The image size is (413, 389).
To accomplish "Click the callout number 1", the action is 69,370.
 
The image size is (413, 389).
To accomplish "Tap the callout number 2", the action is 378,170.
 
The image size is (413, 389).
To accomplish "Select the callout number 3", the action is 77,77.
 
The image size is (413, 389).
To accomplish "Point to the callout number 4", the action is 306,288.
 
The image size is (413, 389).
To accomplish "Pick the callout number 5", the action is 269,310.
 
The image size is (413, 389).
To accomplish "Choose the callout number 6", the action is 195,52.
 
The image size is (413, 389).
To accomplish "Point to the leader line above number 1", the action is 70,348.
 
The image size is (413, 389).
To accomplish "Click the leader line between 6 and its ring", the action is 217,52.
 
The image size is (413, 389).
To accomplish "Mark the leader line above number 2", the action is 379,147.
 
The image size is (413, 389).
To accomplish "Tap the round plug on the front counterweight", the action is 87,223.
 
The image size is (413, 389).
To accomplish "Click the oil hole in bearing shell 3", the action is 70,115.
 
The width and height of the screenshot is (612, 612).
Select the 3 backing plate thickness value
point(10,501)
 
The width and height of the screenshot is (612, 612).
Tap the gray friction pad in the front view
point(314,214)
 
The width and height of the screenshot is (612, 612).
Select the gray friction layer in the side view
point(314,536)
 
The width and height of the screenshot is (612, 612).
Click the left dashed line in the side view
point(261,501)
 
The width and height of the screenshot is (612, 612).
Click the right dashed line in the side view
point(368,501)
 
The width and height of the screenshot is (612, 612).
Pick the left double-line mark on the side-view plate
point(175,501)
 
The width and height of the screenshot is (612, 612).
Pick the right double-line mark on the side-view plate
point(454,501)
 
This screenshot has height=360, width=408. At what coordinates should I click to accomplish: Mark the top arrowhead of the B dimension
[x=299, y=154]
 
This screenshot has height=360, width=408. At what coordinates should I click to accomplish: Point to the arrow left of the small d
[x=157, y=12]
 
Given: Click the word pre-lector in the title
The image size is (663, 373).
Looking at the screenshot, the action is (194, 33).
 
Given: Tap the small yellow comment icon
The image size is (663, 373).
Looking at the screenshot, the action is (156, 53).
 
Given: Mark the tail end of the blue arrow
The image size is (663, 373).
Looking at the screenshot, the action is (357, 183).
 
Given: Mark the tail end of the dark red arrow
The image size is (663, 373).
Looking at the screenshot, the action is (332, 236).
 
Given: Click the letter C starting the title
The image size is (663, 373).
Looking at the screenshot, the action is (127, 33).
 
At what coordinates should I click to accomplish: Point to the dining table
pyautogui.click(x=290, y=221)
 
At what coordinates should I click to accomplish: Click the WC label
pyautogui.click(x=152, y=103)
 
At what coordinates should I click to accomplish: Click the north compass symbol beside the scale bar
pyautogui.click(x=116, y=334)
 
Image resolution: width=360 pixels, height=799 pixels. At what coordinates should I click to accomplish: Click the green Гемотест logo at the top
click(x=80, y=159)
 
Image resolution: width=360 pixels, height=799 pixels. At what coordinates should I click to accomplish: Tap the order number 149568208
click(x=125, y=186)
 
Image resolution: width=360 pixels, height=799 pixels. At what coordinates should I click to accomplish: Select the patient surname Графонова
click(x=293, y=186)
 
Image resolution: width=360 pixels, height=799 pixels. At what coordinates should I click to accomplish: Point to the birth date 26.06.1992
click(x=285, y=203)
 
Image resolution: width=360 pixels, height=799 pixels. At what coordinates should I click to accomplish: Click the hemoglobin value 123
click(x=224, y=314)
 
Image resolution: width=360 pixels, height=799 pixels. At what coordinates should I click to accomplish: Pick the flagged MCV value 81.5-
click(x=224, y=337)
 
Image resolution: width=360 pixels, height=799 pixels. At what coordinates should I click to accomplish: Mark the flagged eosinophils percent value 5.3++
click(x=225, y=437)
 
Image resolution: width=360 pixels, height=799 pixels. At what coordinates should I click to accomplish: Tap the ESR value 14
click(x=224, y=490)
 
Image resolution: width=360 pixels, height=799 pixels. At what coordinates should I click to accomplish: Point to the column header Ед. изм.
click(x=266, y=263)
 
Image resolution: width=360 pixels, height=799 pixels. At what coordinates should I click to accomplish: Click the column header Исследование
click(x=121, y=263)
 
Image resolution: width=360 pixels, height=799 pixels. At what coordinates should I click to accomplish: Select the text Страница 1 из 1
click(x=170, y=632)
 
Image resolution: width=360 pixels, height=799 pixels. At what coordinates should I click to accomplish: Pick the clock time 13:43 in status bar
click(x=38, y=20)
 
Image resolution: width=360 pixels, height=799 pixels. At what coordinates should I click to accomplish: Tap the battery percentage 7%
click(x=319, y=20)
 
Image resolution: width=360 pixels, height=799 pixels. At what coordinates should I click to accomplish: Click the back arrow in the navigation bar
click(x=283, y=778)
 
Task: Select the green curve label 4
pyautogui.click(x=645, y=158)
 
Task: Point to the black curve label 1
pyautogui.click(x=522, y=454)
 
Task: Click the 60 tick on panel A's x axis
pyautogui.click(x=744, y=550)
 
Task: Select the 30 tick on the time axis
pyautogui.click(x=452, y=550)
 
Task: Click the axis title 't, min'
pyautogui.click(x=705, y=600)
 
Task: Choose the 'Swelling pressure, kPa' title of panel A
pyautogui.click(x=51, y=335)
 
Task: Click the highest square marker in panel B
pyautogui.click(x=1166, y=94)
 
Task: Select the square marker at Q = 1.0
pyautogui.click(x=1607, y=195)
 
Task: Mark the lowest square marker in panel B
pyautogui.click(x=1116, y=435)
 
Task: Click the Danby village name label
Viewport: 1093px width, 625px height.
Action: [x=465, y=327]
----------
# YOUR GOAL:
Please keep only the lines above that contain the string "curve", treating uppercase and lowercase letters as different.

# OUTPUT FOR THIS TASK:
Task: Select the green curve label 4
Task: Point to the black curve label 1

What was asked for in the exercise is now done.